The different characters all have small differences in how they control.  Metaknight swings his blades quickly, Waddle Dee has the most reach with his spear, and Dedede hits like he does in Smash Bros.

As in, he's ridiculously powerful, if a bit slow on the swing.

Characters can also charge their moves, use different moves while rushing, and use button combinations to do other moves.  Certain characters also trump the need for Kirby to have certain abilities or "items" that he can pick up.  Dedede, for example, can smash straight through some blocks that Kirby would normally need a small portable cannon for.

Should one of the additional characters run out of health, they will disappear, but the game is pretty neat in that players can drop in and out of the game with a simple button press.  You simply take one of the extra lives when you do, but if you leave, the life goes back into the stack for Kirby.  Should you wander off screen, the game will politely sweep you back and deposit you on top of Kirby again.  After all, it is his game.
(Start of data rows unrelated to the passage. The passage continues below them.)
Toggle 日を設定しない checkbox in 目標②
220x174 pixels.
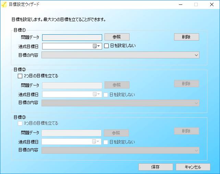tap(107, 94)
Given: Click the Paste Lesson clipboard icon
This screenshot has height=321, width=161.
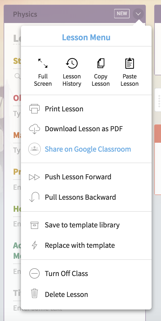Looking at the screenshot, I should pos(130,63).

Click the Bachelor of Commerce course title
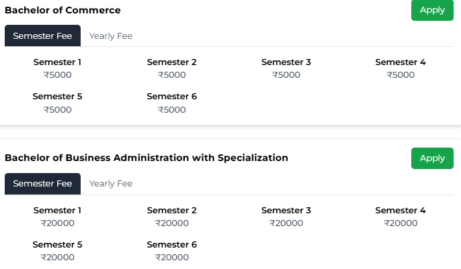pyautogui.click(x=62, y=10)
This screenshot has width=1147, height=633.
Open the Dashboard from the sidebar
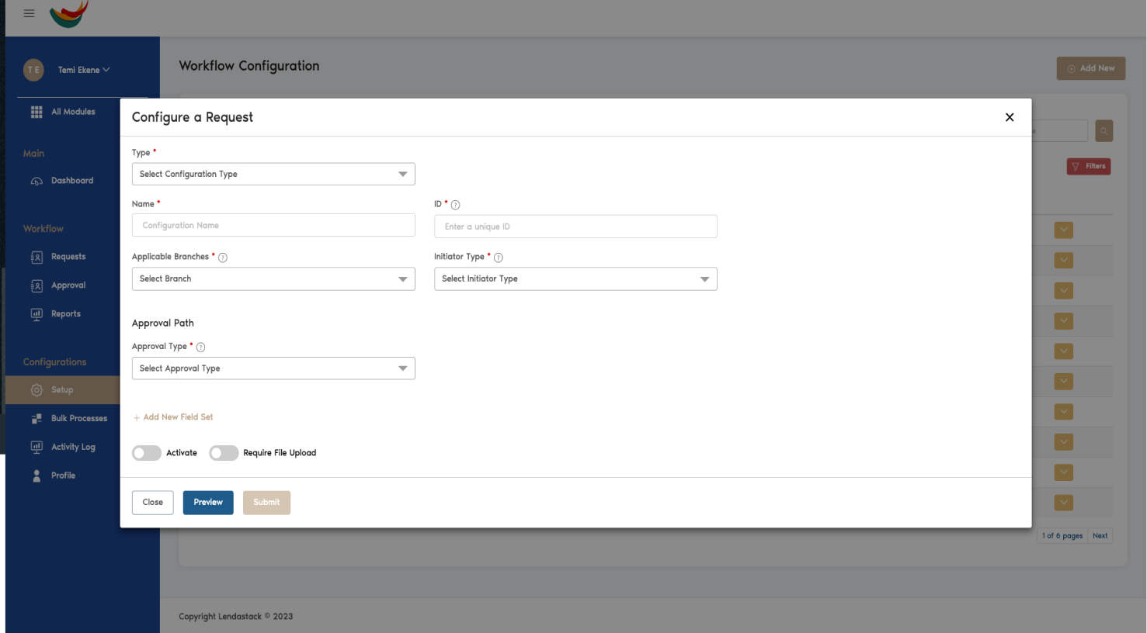pyautogui.click(x=36, y=180)
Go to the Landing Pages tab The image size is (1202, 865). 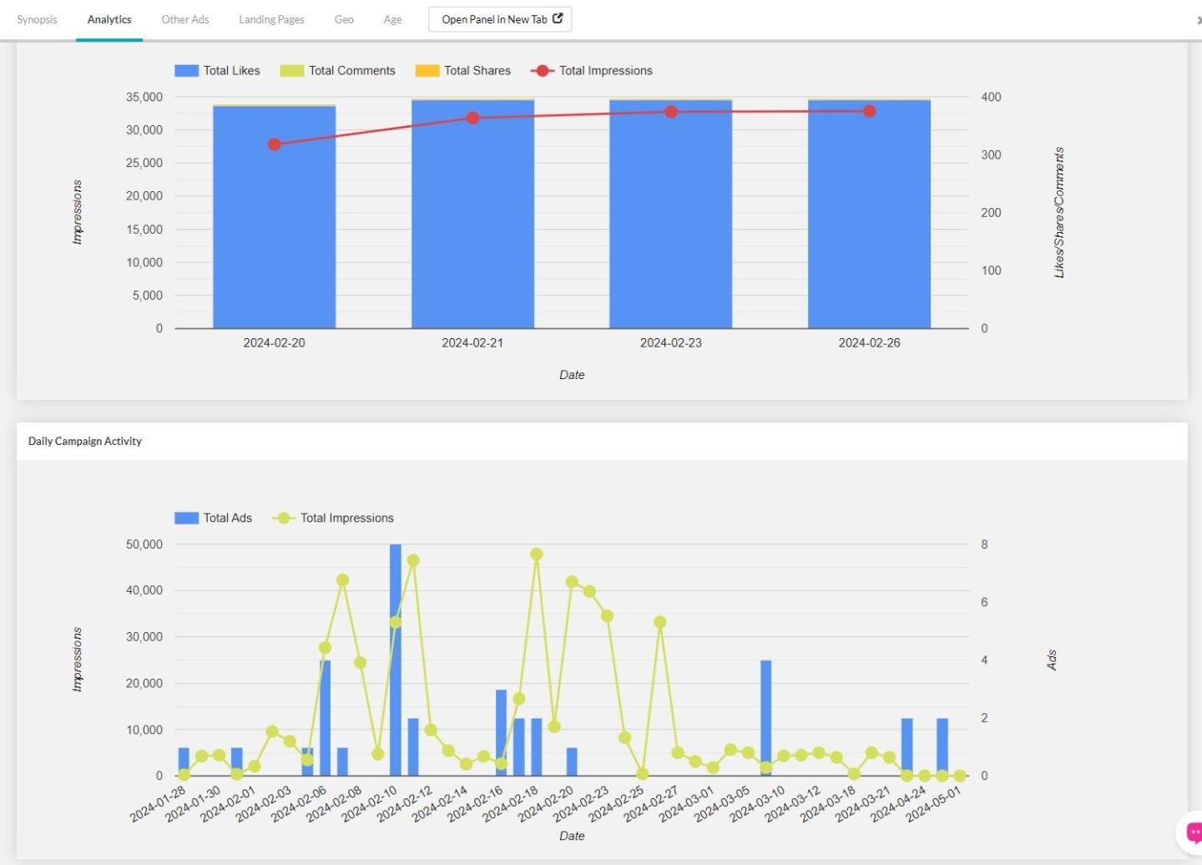pos(271,19)
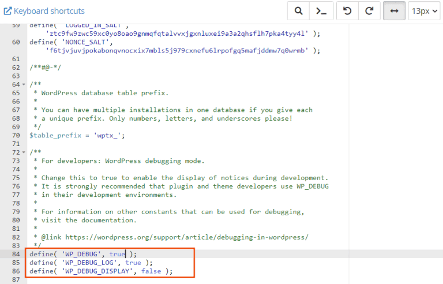This screenshot has height=284, width=443.
Task: Toggle line wrap with double-arrow button
Action: (394, 11)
I did find it annoying, though, that if there was an area that was particularly dangerous, I could use my control of the second player (yes, I played the game in co-op) to simply rush in, take some damage, and get the problem resolved.  If the person playing Kirby attempted that and died, we'd all have to start the stage over.  If I died, Kirby could keep going and I'd just respawn next to him when I pressed the button to load a character again.

The controls are mostly forgiving, but certain platforming parts of the game got rather irritating, especially when a character is required to carry a bomb around to unlock other parts of the stage.  There are also hidden Energy Spheres in each stage to be found, sometimes stored in little pocket dimensions and being held by a mini-boss.  While the stages aren't too difficult to get through, making sure you don't miss an Energy Sphere can be a bit tricky sometimes.

Overall, the game is a lot of fun, and there are enough cute little touches to make you smile.  If you jump onto a character, you'll grab onto their back and ride around (not really causing any harm to the character you're riding on, you just can't do anything until you jump off).  One character flying can be grabbed by someone else and be given a free ride until the first character lands.  Sadly you can't combine moves together, having Kirby turn into a giant stone and then having Dedede golf-swing connect with it to launch Kirby into an enemy would have been a blast.

If you have a Wii, this should probably be one of the games you make sure you own along with the other "must-haves" (Zelda games, Mario games, Boom Blox Bash Party, etc).  It's simple, pure fun, nothing too deep, and there's enough moments of pure fun that will make you just enjoy yourself.